2012 Fender Stratocaster

Review: 2012 Fender American Standard Stratocaster Up Close

Guitar reviews – they’re a dime a dozen. I thought about what I could possibly add to everything that has been written or recorded about what is arguably the most iconic electric guitar in history. Everyone has pretty much weighed in on it – luthiers, master players, wannabes, down to the people who really don’t know what they’re talking about. But interestingly enough, I realized that I still had questions about the guitar left unanswered until after I actually bought one.

I’m not going to talk all that much about tone or how the sound of this thing blows everything else out of the water. If that’s what you’re looking for, I heartily suggest going to Youtube or your favourite guitar gear forum. I’ve seen and heard all that I want from those places. I don’t have the inclination to do the same. But if you want to read about things not often touched on by the other reviewers, please read on!

In case you missed it, my subject for this blog is the 2012 edition of the Fender American Standard Stratocaster. Yes, it’s 2014, but the specifications haven’t really changed. And more importantly, it’s what I have. A deal that was way too good to pass up came along, so I bit.

The American Standard comes in a number of colors. I would have wanted one in Jade Pearl Metallic, but the store didn’t have any. I was tempted to go for Mystic Blue, but the guitar that I was drawn to the most was this one in Olympic White. It was the first one I tested. Then I put it back on the shelf, quietly slapping one of the “Reserved” signs lying around, just in case. After trying a bunch of other Strats, I went back to it. And before you knew it, it was card swiping time at the cashier!

With everything else happening at home, it took a while before I finally had the time to sit down and take a real close look at this guitar. And now, I share to you my thoughts on what I saw.

The Neck

I can work with a vintage-style Fender neck. But it doesn’t mean I like it at all. The 1 5/8” nut width, soft V profile and 7.25” fretboard radius isn’t particularly comfortable for my hands. Even if I’m no shredder, 21 frets seem a bit inadequate, as well. I went through two vintage-spec’d Japanese made Strats (one of which is also a Fender which I still have, as of this writing). And it takes significantly more effort for me to play cleanly. This is why, prior to this subject guitar, I have been opting for custom-made necks.

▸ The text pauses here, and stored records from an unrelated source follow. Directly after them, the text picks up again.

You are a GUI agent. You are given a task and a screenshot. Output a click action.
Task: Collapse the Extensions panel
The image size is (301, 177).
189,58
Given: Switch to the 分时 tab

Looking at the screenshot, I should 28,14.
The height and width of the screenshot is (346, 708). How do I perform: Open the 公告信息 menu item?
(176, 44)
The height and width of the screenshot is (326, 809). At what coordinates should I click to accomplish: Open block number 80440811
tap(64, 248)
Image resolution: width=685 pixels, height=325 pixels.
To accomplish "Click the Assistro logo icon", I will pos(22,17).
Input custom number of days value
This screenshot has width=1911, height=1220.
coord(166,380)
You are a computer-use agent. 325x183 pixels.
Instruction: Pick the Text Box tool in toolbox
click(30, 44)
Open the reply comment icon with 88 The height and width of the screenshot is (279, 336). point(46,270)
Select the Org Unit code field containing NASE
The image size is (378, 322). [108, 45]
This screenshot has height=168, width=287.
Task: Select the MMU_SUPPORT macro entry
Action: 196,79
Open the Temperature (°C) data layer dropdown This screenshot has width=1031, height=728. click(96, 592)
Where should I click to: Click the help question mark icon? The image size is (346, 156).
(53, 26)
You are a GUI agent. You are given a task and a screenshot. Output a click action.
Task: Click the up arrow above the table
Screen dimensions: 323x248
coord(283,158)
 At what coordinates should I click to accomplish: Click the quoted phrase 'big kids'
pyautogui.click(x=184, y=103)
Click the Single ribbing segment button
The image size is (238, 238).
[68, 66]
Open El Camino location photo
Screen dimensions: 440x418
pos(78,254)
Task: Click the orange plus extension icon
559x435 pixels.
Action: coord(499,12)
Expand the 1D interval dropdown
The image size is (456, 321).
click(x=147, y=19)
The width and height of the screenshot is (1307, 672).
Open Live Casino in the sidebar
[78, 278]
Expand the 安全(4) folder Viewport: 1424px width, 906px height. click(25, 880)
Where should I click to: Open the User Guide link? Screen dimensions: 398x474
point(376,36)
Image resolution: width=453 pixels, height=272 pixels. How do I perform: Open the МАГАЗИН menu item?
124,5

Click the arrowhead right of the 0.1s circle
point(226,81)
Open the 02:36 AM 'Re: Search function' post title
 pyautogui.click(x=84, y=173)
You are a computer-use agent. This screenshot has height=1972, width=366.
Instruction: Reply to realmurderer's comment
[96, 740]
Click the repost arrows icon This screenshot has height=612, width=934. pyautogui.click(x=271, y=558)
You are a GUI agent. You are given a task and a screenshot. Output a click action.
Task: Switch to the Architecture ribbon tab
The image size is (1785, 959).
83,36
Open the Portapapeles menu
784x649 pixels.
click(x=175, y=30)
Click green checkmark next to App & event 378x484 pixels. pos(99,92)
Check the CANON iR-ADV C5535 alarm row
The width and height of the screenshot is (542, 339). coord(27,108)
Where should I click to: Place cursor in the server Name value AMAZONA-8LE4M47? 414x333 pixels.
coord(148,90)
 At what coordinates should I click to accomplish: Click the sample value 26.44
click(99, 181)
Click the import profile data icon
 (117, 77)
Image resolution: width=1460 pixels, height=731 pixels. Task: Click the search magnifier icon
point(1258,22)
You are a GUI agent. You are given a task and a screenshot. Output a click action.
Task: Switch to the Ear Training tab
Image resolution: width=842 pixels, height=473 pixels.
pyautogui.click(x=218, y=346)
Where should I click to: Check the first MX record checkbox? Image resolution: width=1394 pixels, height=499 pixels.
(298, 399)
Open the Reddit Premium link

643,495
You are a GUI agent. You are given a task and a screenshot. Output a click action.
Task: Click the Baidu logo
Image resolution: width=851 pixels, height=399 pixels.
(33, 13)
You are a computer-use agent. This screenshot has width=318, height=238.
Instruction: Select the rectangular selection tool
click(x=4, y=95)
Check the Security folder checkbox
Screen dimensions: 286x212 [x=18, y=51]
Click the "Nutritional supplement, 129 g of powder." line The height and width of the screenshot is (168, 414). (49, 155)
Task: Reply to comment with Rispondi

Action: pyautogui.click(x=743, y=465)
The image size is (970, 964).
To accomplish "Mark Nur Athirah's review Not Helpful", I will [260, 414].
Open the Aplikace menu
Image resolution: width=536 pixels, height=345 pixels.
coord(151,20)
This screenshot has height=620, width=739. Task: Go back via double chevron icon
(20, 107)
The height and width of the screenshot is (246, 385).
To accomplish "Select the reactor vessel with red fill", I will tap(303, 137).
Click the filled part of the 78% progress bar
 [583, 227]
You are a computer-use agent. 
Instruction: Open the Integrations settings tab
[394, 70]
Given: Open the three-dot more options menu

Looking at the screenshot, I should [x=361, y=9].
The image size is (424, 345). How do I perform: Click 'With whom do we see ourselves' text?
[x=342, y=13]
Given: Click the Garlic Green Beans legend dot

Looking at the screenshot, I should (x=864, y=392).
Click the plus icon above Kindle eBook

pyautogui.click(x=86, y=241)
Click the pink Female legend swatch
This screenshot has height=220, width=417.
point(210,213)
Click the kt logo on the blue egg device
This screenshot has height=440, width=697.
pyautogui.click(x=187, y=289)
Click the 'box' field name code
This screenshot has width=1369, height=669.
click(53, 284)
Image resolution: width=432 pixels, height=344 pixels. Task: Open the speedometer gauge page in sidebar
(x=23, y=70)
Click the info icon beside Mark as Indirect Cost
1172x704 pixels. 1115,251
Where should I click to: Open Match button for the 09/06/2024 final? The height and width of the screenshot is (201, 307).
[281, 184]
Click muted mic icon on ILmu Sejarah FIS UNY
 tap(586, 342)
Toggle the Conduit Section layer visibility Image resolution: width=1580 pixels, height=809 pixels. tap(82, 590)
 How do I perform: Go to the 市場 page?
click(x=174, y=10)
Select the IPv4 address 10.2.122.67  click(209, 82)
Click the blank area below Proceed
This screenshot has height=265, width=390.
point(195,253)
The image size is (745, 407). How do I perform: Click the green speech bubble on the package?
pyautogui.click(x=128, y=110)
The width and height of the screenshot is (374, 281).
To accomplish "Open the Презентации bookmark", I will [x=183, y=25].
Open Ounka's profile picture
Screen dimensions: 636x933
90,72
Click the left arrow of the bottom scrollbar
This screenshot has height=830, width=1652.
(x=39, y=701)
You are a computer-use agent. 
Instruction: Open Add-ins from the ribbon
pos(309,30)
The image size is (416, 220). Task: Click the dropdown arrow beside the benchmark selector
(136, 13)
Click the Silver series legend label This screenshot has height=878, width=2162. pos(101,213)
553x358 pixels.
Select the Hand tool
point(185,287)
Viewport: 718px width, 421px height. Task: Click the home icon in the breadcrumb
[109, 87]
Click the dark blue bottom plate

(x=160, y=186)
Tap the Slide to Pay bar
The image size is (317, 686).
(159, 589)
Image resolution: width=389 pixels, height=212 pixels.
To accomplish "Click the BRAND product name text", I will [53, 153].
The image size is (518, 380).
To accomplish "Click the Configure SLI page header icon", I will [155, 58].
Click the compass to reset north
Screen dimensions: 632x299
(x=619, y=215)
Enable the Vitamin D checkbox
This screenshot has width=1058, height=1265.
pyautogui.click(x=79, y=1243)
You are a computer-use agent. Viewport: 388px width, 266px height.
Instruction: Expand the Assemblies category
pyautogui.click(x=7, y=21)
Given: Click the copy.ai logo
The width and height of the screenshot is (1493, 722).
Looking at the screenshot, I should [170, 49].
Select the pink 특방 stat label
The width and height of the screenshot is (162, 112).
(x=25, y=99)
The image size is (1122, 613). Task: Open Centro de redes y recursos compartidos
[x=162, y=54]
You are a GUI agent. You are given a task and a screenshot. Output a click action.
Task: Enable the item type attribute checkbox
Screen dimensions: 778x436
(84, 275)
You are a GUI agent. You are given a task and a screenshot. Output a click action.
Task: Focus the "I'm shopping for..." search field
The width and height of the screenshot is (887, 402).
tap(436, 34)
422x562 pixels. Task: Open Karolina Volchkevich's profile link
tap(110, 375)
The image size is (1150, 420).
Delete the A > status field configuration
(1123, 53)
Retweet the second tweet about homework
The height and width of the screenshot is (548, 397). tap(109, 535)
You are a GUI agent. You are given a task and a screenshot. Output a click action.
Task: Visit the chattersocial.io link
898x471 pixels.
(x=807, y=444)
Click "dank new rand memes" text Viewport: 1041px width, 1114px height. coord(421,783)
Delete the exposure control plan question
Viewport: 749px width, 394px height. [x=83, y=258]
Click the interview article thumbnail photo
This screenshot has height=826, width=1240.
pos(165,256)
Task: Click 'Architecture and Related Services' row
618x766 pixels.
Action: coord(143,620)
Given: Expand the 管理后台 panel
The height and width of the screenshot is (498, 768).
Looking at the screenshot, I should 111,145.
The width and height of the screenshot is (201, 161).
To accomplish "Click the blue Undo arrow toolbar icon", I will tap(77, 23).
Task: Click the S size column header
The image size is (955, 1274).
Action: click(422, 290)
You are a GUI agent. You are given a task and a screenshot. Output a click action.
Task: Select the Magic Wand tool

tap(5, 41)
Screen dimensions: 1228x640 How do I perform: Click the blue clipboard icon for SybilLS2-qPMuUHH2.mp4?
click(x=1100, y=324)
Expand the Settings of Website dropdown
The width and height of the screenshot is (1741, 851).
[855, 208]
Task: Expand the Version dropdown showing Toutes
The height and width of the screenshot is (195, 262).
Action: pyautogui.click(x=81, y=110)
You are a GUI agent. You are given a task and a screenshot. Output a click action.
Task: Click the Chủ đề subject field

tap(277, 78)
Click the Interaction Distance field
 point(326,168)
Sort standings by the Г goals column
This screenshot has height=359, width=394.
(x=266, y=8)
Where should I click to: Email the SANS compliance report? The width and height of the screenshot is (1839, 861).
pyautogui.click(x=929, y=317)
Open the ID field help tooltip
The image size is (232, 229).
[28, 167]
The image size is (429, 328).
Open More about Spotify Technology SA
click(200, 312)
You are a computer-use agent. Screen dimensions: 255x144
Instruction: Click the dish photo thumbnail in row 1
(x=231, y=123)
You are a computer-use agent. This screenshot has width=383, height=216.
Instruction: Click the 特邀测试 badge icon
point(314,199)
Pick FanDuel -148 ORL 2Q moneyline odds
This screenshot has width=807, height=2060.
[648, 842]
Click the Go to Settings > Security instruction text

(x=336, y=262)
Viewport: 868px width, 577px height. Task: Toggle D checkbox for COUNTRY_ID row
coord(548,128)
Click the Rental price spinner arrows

The American Standard is thankfully a lot friendlier to my hands. The slightly wider nut makes a significant difference when I play chords on the lower frets. And even though I hardly play that high up, having that 22nd fret is really nice in those rare times I’m called upon to do some guitar solo. Before I intently studied it, I was unsure if the fretboard radius going from 7.25” to 9.5” is enough. I’ve always thought that my ideal radius was somewhere between 10” to 12”. It turned out to be quite sufficient. I can now honestly say that I love these American Fender necks.

Production Fender necks come with either a maple or rosewood fretboard. The American all maple necks are curiously glossy at the fretboard, but with a satin back. They’ve obviously listened to their customers who rave over the non-sticky feel of bare or oiled wood. Satin poly is probably the best compromise between feel and protection there is.

I, however, went for a rosewood fretboard. It was actually the first thing that drew me to this particular guitar. It had the most striking grain among all the guitars in the Fender section, and that included the American Deluxes and the Custom Shop models.

The thing that I didn’t find much about was the rolled or rounded fretboard edges of the American series. I like it a lot – very comfortable. This probably made the Corona factory more particular with the frets themselves. There are hardly any sharp metal fret edges to lacerate your palm. The fretwork is still far from perfect, though. Some parts still need some smoothing and polishing.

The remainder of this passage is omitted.